報道では、宗教法人法81条の定める解散事由には「法令に違反して」とありますが、これが、刑法だけか、民法も含むのかは、明確に書かれていません。
市民目線だと、刑法だけでなく、法令違反があれば、少なくとも、質問権を行使して、状況に応じては、解散命令が出せる仕組みにして欲しいものです。
また、現行法の規定に定められた、宗教法人の実態調査や財務状況の監視も、宗教法人の数(18万法人とも言われている)に見合った職員はいません。
それが、調査を担当する文化庁・宗務課の人員が現在の8人から38人に増員されるそうです。

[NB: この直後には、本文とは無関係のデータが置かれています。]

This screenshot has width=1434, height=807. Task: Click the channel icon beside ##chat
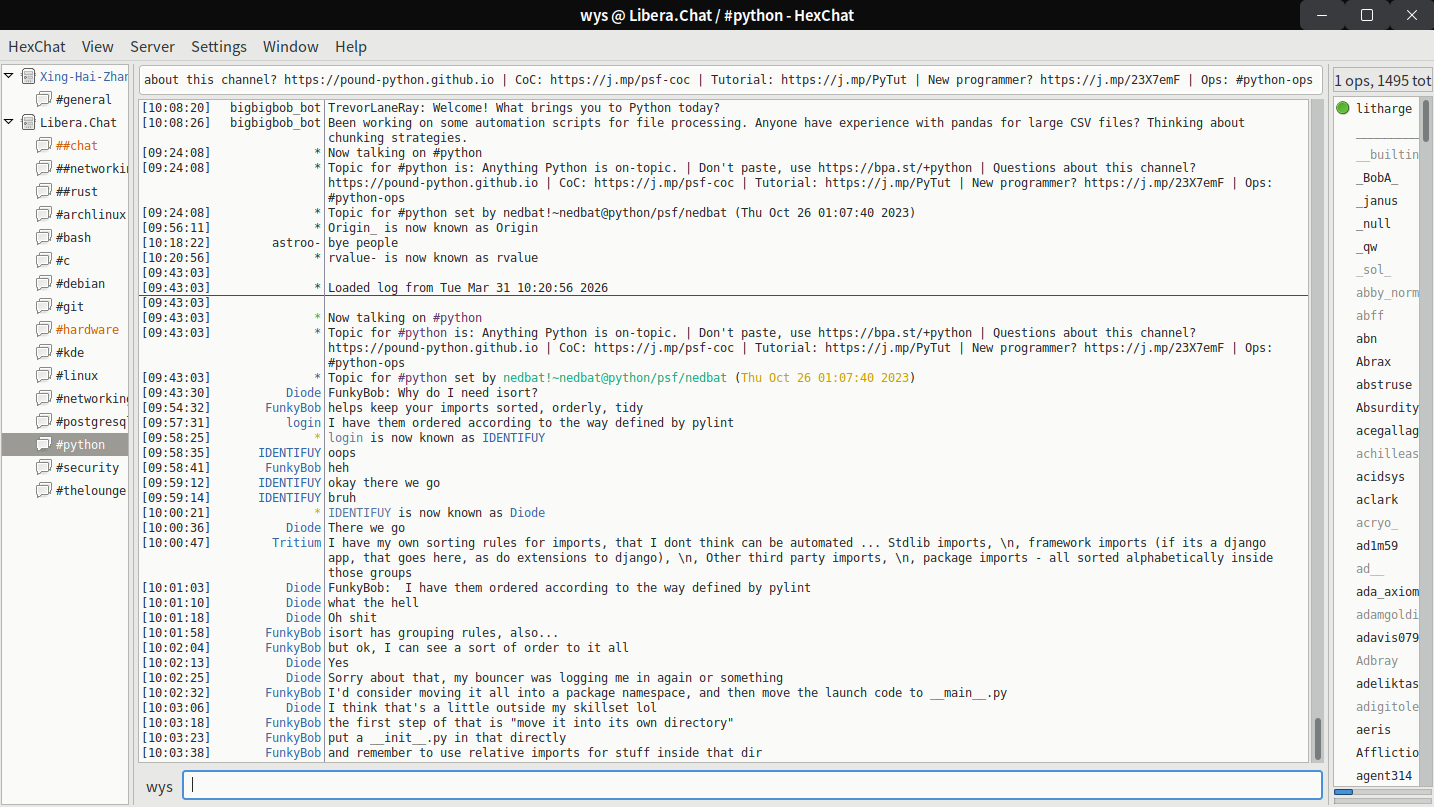tap(43, 145)
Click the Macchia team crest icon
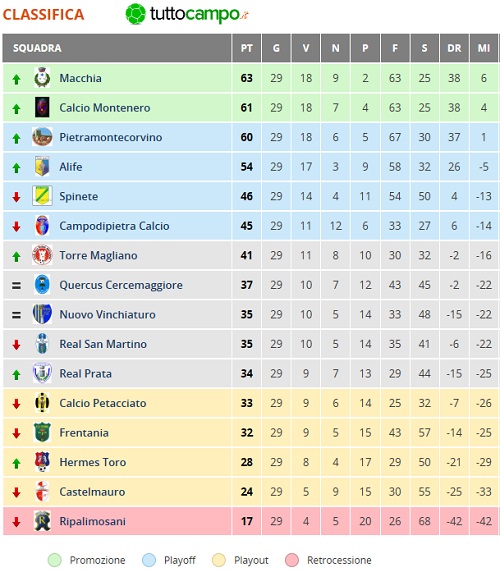Viewport: 500px width, 572px height. click(x=42, y=77)
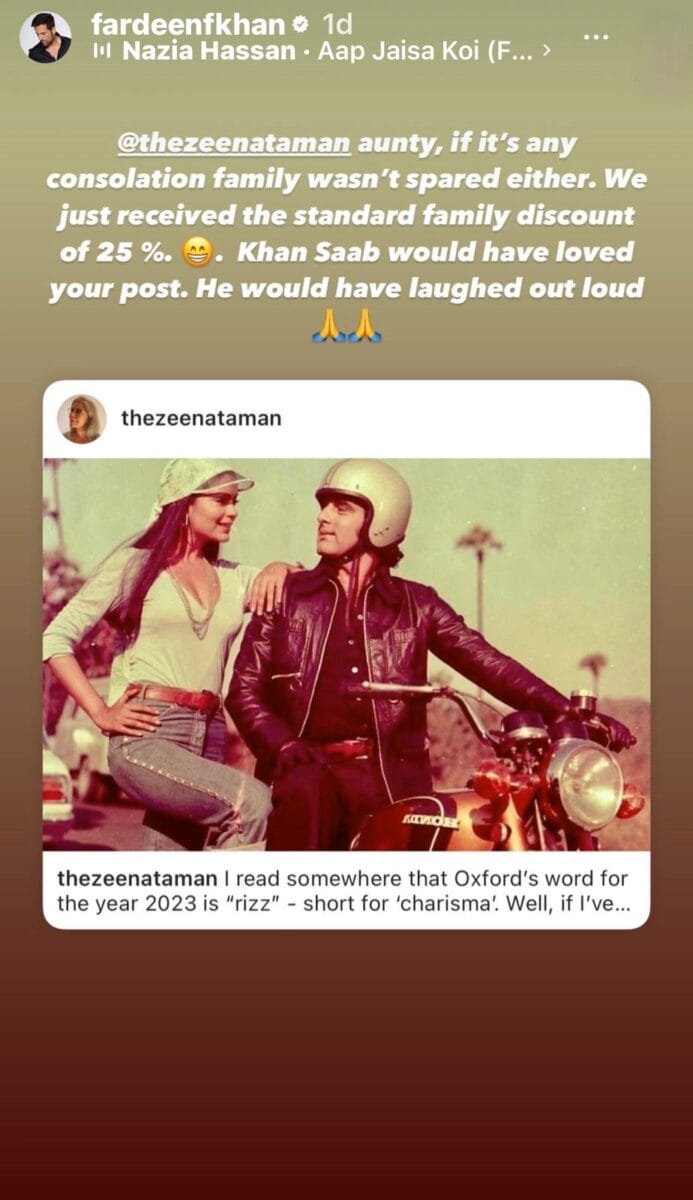This screenshot has height=1200, width=693.
Task: Click the folded hands emoji
Action: [x=346, y=325]
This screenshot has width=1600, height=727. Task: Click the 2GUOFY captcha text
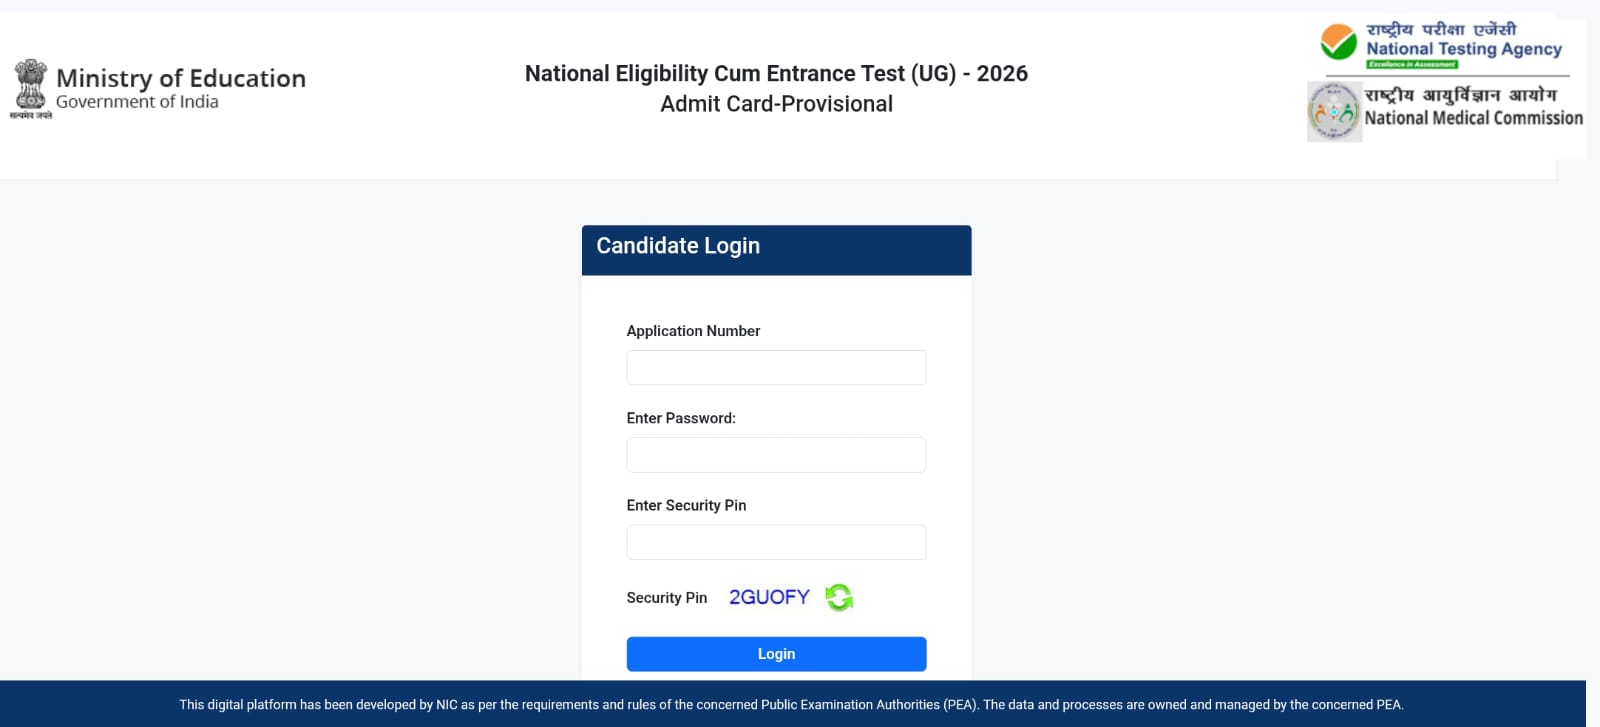tap(769, 597)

宗務課の増員については、永岡佳子文部科学大臣が、2022年11月1日の閣議後の会見で、明らかにしました。
増員の内訳は、法律や会計の専門家などで、文部科学省内から22人、法務省、警察庁、金融庁、国税庁から8人が加わることになったようです。
失礼ながら、永岡大臣は、官僚出身(農水省)で2005年の郵政民営化法案がらみで自殺した永岡洋治代議士の後を継いで代議士になった経緯から、入閣にあたって、まったく期待していませんでした。
しかし、世間の統一教会に対する風当たりは強く、宗務課の体制増強を望む国民の声に応えたことは、現時点では評価してよいと思います。

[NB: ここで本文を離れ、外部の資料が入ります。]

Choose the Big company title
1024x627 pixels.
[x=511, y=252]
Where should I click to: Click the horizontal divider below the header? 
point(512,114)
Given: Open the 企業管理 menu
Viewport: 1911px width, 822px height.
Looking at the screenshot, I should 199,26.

宗教法についての今後の見通しは、11月8日に、文化庁の専門家会議で質問権行使の基準設定に関して一定の方向性が示されるようです。
また、統一教会の調査で初行使される「報告徴収・質問権」についても、どのような結果になるのか注目したいです。
しかし、統一教会との関係を批判され辞任した、山際前経済再生担当大臣が、自民党の新型コロナ対策本部の本部長に就任したように、「メディアや国民は時間が経てば忘れる」作戦で、統一教会については、「質問権を行使した」というところで、「終了」のように思います。

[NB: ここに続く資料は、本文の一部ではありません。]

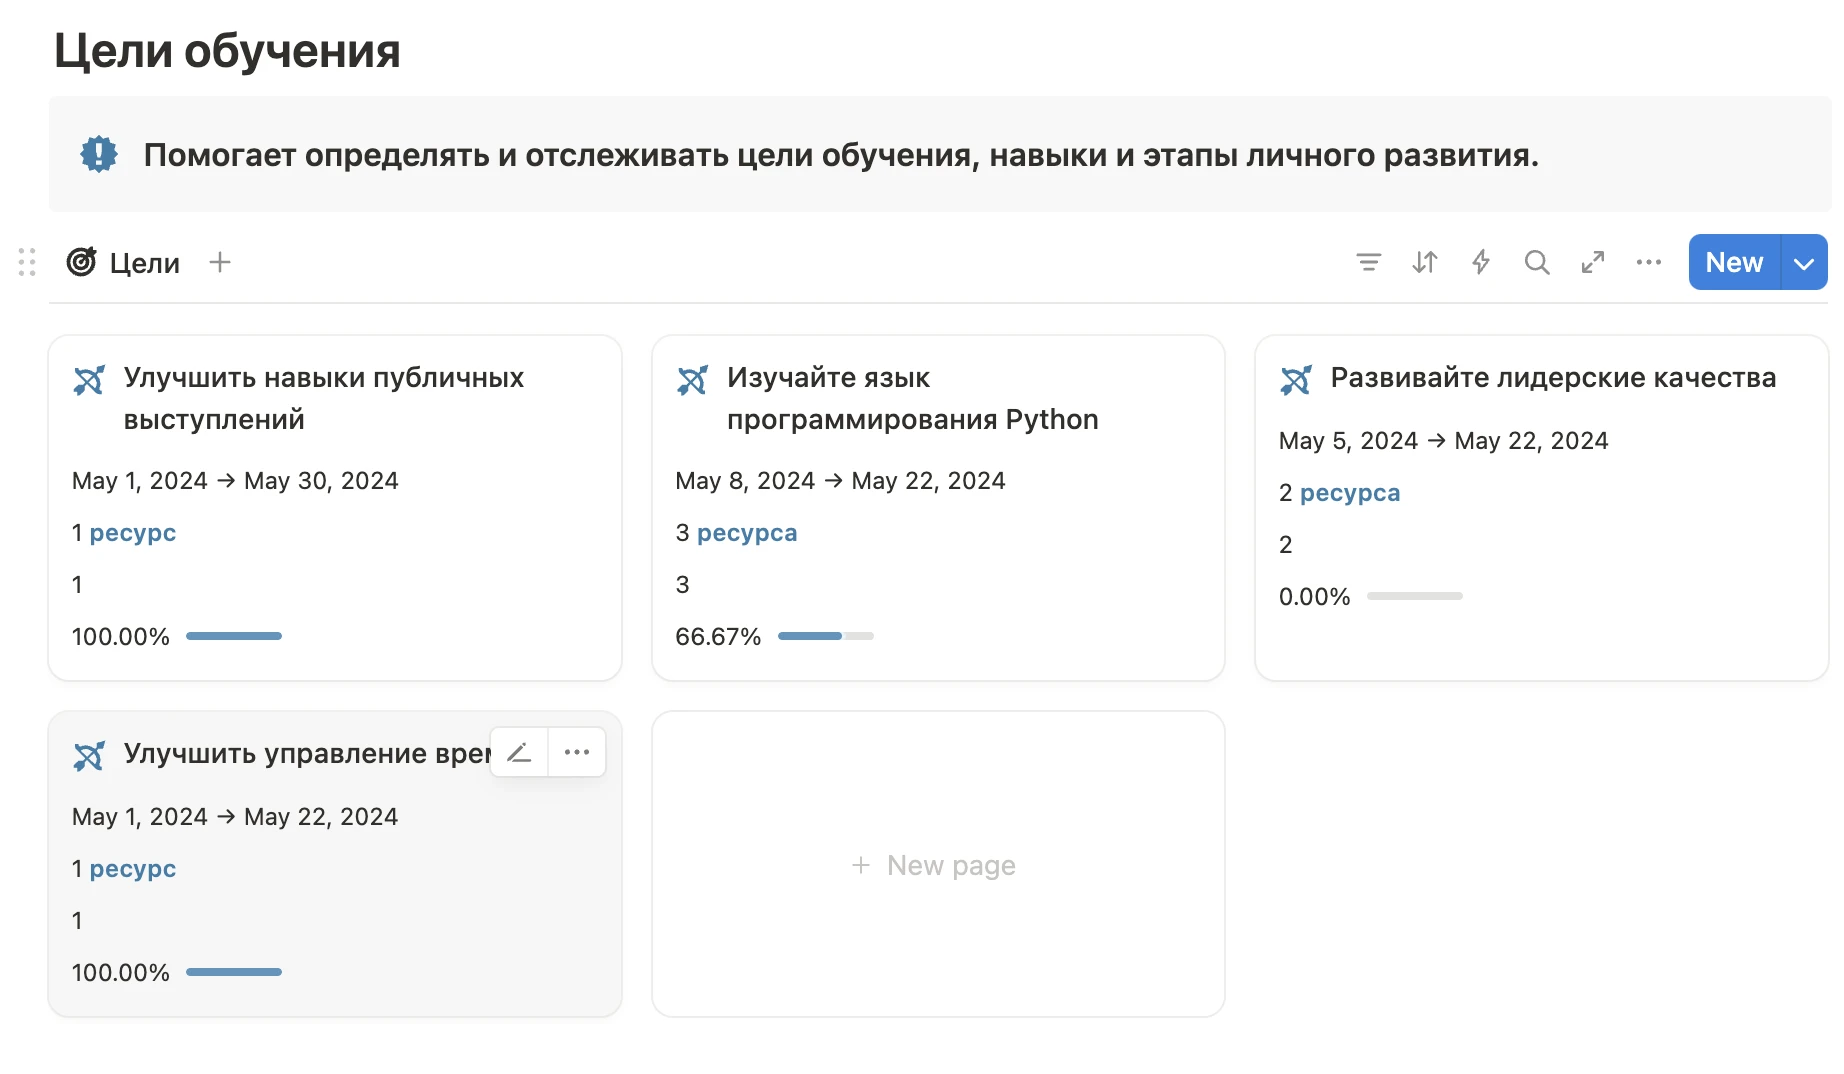Open the ресурс link on public speaking card
Image resolution: width=1844 pixels, height=1074 pixels.
tap(132, 533)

札幌の納骨堂(御霊堂元町)経営破綻問題も、行政(札幌市)の財務状況チェックの甘さが指摘されていますが、個人的には、「宗教法人を認めすぎている」ように感じます。
国民が承知の通り、宗教法人には、
・信仰のために使用する建物、土地の固定資産税などが非課税となる
・献金や寄付に税金がかからない
・お守りなどの収入、冠婚葬祭の収入、拝観料、宿泊施設の提供に税金がかからない
といったメリットがあります。
私見ですが、今の時代の価値観で考えると、宗教法人にメリットを与えすぎている、と思います。
日本には、例えば、公益法人といわれる営利目的一辺倒ではない団体がありますが、これらの団体にも優遇措置はあるとしても、「無税」にはなりません。
極論、「宗教法人=無税」というメリットを止め、しっかり宗務課が活動状況と財務状況を監視するなら、現在、18万ともいわれる宗教法人の多くは、解散するか、一般財団法人や社団法人あるいは株式会社等に鞍替えすると思います。
宗教法人のあり方そのものにメスを入れなければ、統一教会問題は、与党が狙っているように「一過性の問題」で終わってしまうように思います。